IELTS Writing Task 1 Chart Comparison Checker: Spot Inaccurate Data Statements

Here's the thing. Most students lose Band 7+ on Task 1 not because they can't describe a chart, but because they misread the data and write statements that are factually wrong. You'll describe a line going up when it actually went down. You'll claim Spain had higher sales than France when the numbers say the opposite. And the examiner marks you down for Task Response accuracy, not just grammar.

This is where most students mess up. They rush. They glance at a bar chart for five seconds, write their first instinct, and move on. Then they're confused why their writing score gets stuck at Band 6.

Let me be blunt: accuracy is non-negotiable in Task 1. The IELTS band descriptors for Task Response explicitly state that Band 7 and above require you to present information "accurately and in detail." Band 6 allows minor inaccuracies. Drop to Band 5, and your data errors become a serious problem.

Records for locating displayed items
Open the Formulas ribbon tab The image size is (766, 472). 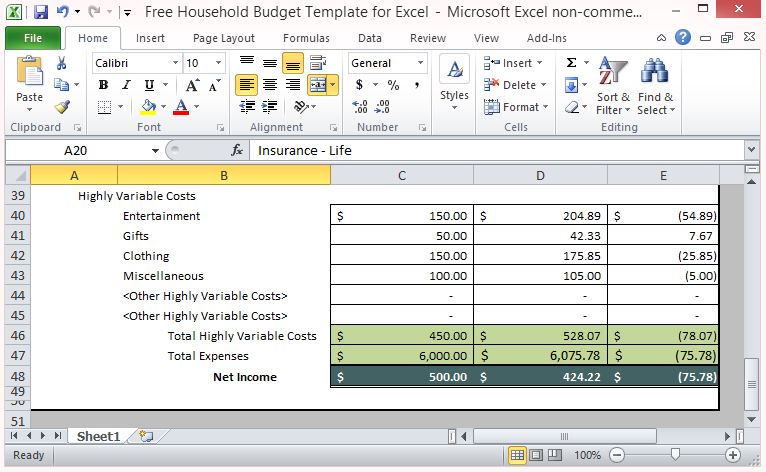click(x=306, y=38)
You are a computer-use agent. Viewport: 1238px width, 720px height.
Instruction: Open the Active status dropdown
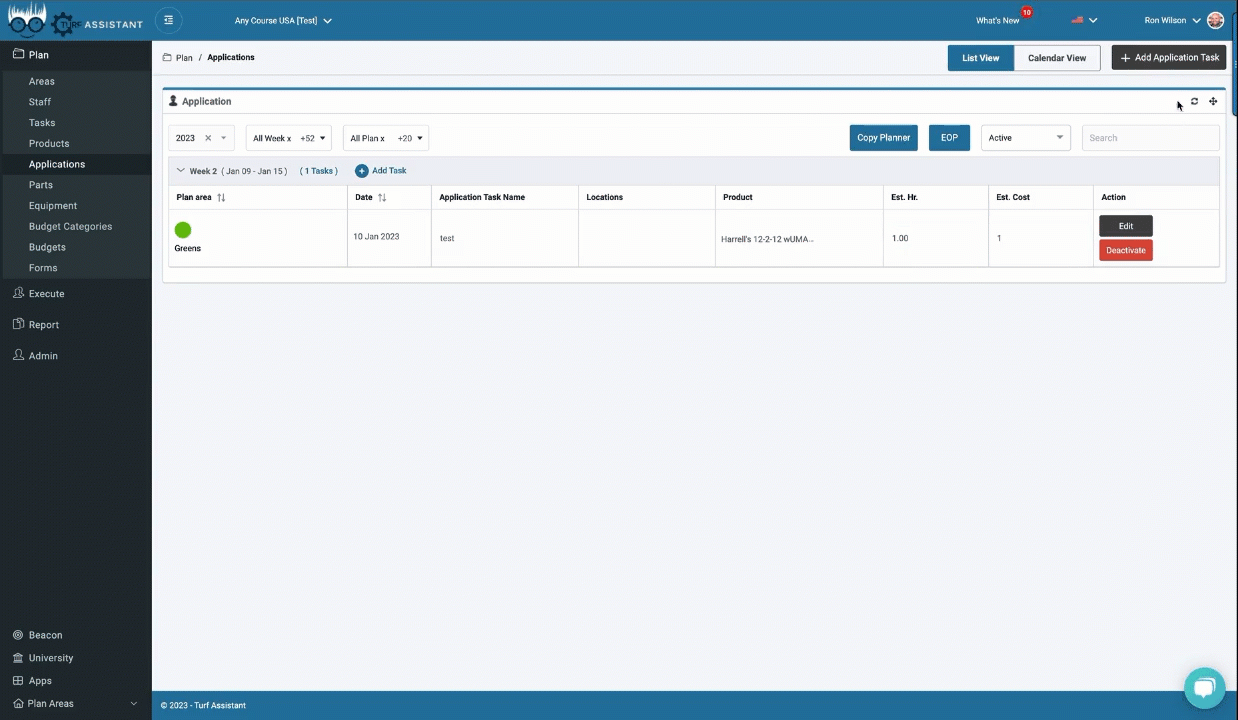coord(1025,138)
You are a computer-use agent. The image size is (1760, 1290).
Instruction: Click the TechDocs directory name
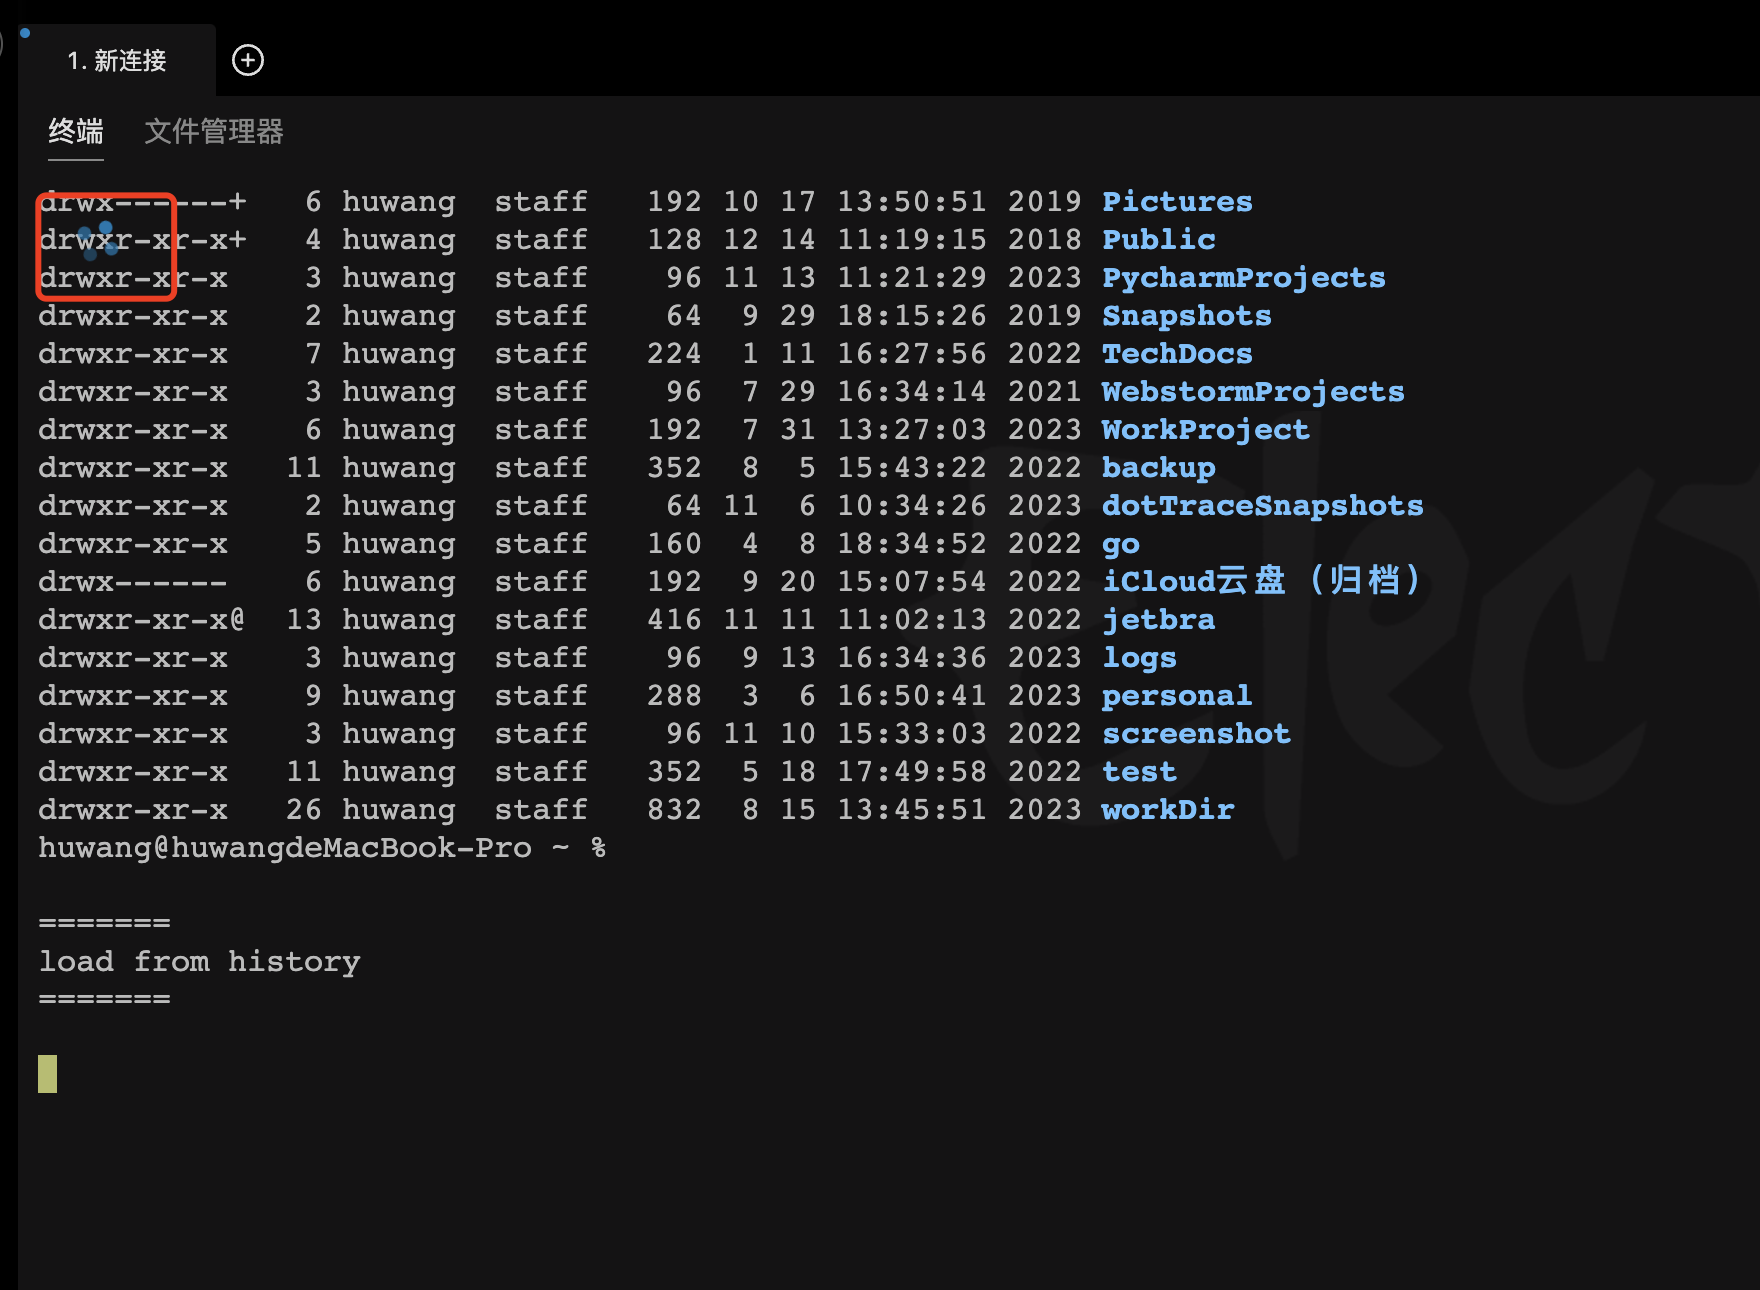click(x=1177, y=354)
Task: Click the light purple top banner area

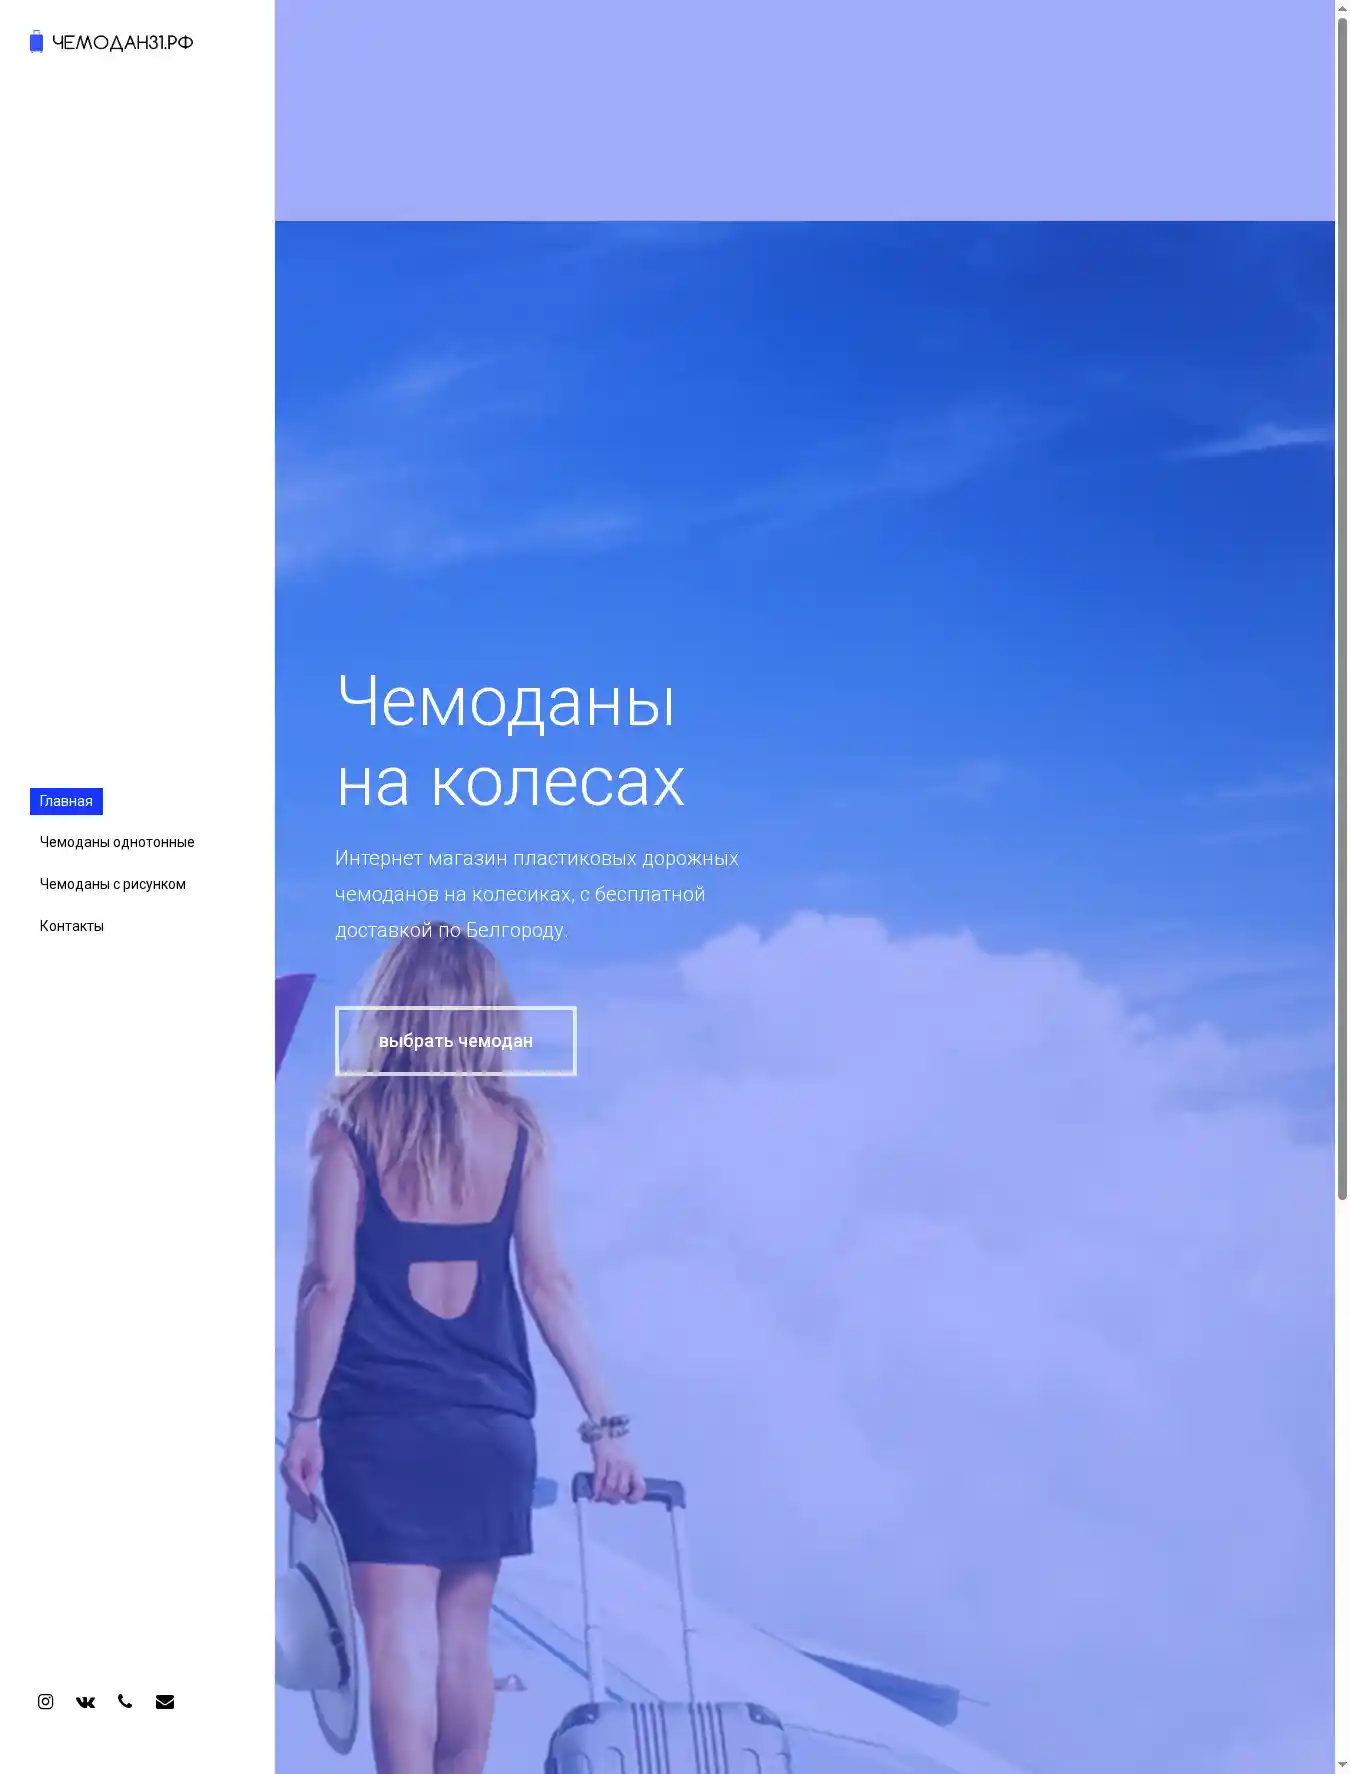Action: click(x=804, y=110)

• [Task details] Summarize the IELTS Task 1 accuracy text in two sentences.

• [Result] Most students miss Band 7+ on IELTS Task 1 because they rush, misread the data, and write statements that are factually wrong, and the examiner marks them down for Task Response accuracy. Accuracy is non-negotiable: the Task Response descriptors require information "accurately and in detail" for Band 7 and above, Band 6 allows minor inaccuracies, and at Band 5 data errors become a serious problem.